Il primo «strumento» che il libro mette in campo per condurre questo confronto critico col pensatore
di Treviri è una lettura diacronica del suo pensiero, una storicizzazione, o contestualizzazione, delle
sue tesi. Per ogni lemma-concetto si analizza cioè cosa ne dice Marx nelle diverse fasi della sua
elaborazione teorica e politica sia pure per metterne in evidenza, alla fine, il significato dominante.

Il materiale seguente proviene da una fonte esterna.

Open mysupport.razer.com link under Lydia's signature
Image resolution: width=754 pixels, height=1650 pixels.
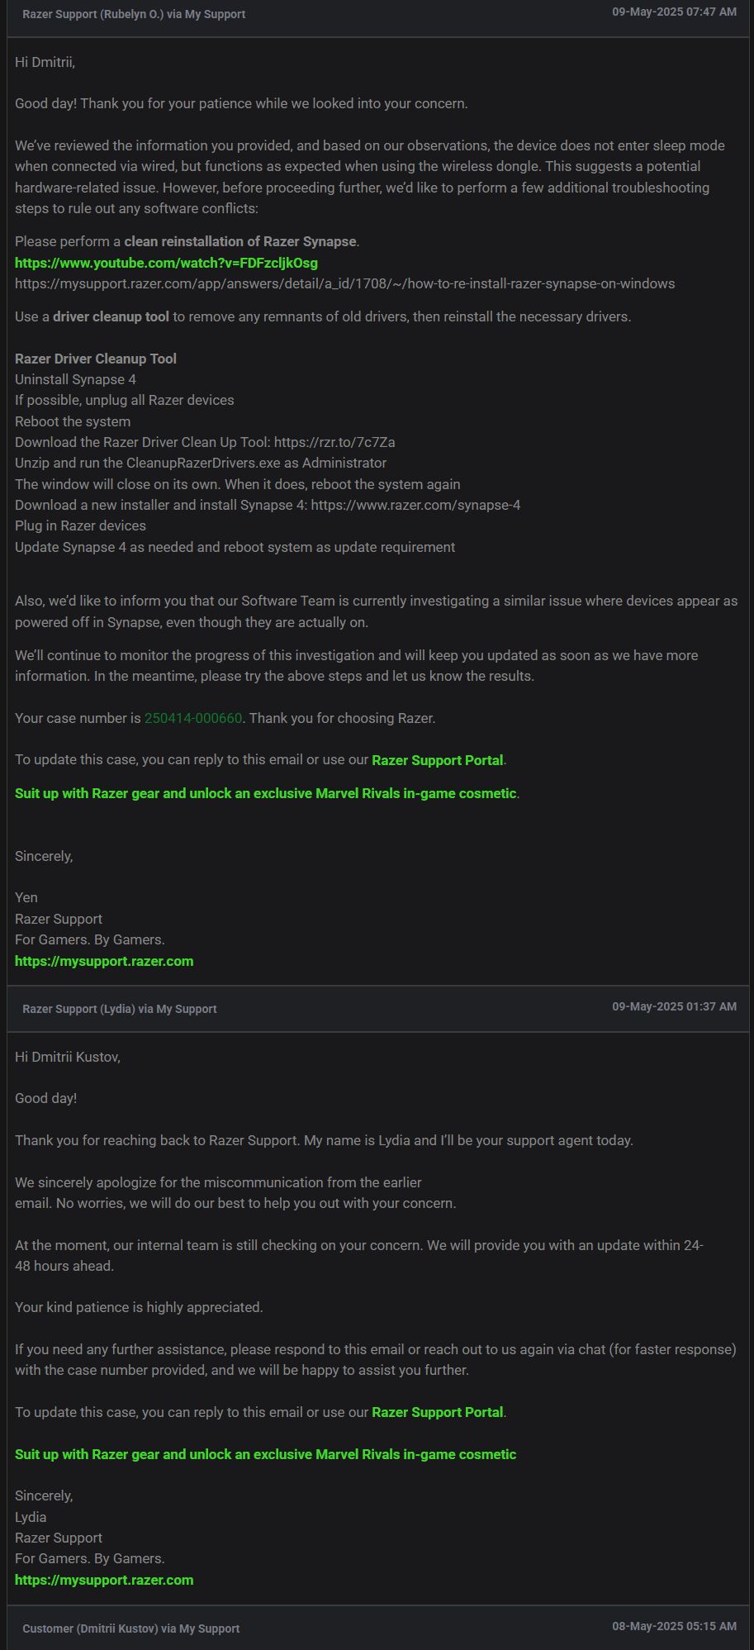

È una accortezza fondamentale, che da sola già permette di «relativizzare» in buona parte le
asserzioni marxiane, salvandole dalla dogmatica che per molto tempo ne ha contraddistinto e
condizionato la ricezione.
SI PRENDA AD ESEMPIO la parola-chiave «democrazia». È evidente come su di essa Marx dica
nel tempo cose anche molto diverse: dagli scritti filosofici del 1843-1844 al Manifesto del partito
comunista, dalle opere storiografiche sugli anni 1848-1850 agli scritti formulati come documenti
dell’Internazionale (quando Marx «fa politica»), dalla conferenza di Amsterdam alla Critica del
programma di Gotha, Marx parla in modi diversi della democrazia politica e di quella economica,
della democrazia parlamentare e di quella della Comune (che sarà nel Novecento il modello della
democrazia soviettista), e così via.
Questo lemma è parte di una famiglia ben riconoscibile di concetti di filosofia politica (diritto, libertà,
rivoluzione, comunismo), verso cui Petrucciani è particolarmente attento. Ma non mancano altri
sentieri di lettura possibili, su cui procedere per imparare a leggere Marx. Perché questo soprattutto
appare essere l’intento (metodologico) del libro, e ci sembra soddisfatto.